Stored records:

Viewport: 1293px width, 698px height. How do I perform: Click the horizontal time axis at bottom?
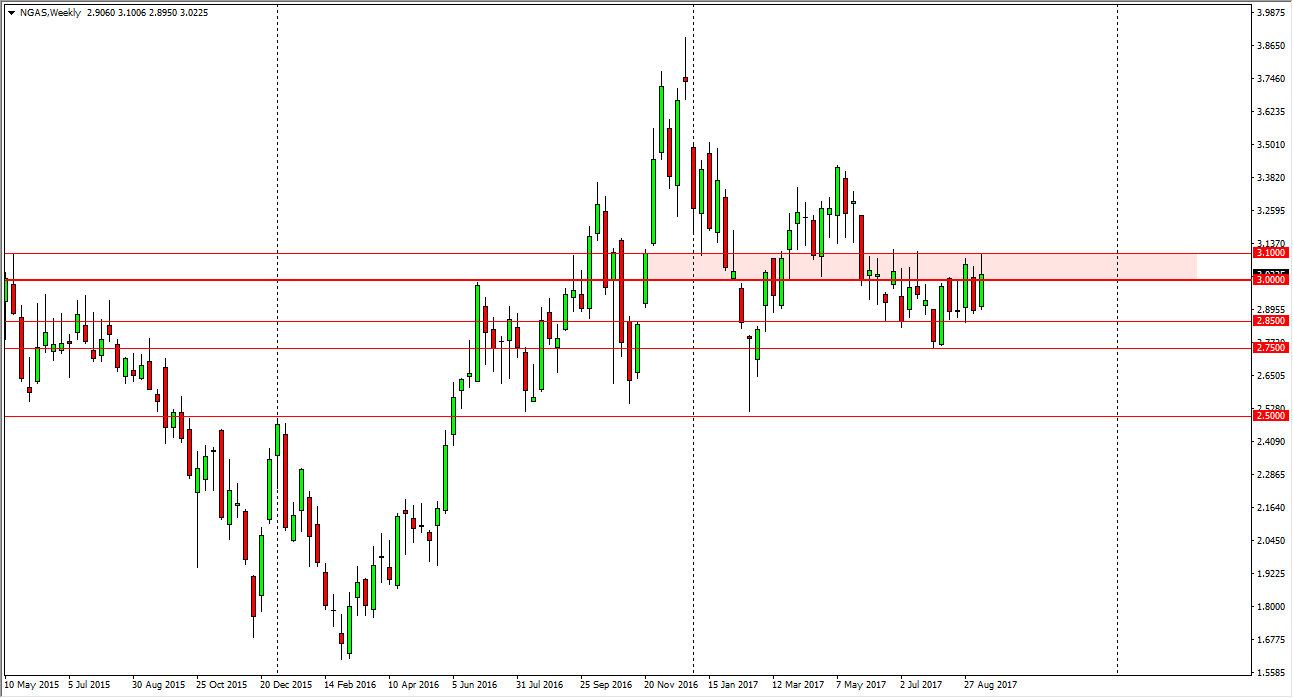(600, 686)
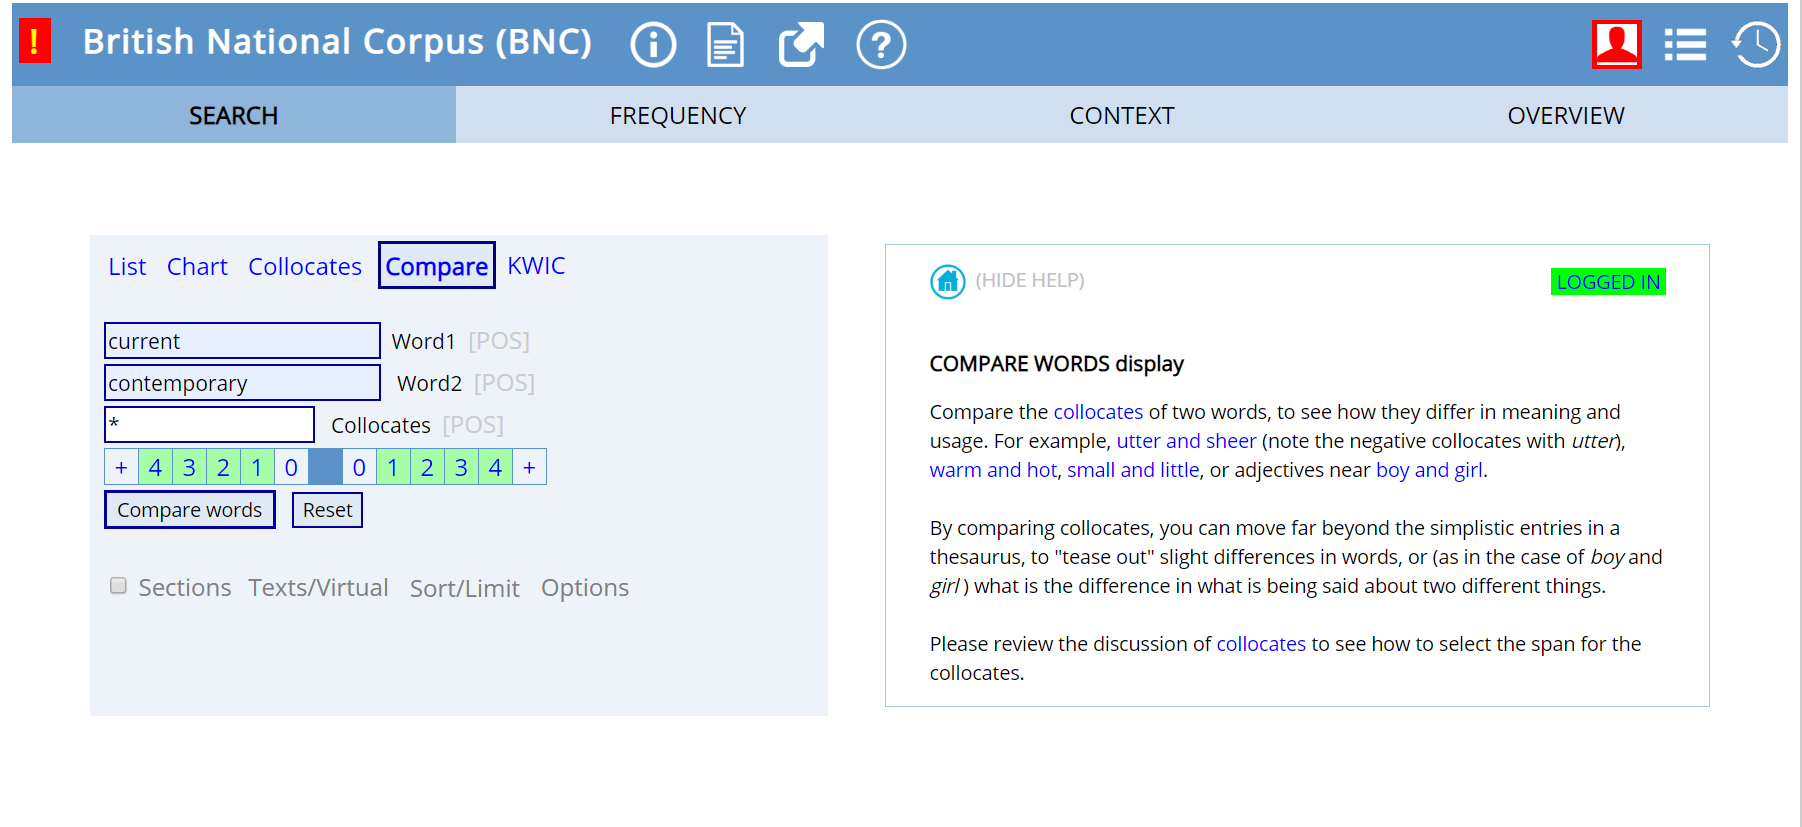Open the document texts icon
Screen dimensions: 1802x827
pyautogui.click(x=725, y=45)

TASK BRIEF - From the first line to the last, reproduce the records above exactly and skip the pictures.

SOLUTION TO THE EXERCISE -
Viewport: 1293px width, 698px height. How do I perform: Click the horizontal time axis at bottom?
(600, 686)
Open the document texts icon
Screen dimensions: 1802x827
pyautogui.click(x=725, y=45)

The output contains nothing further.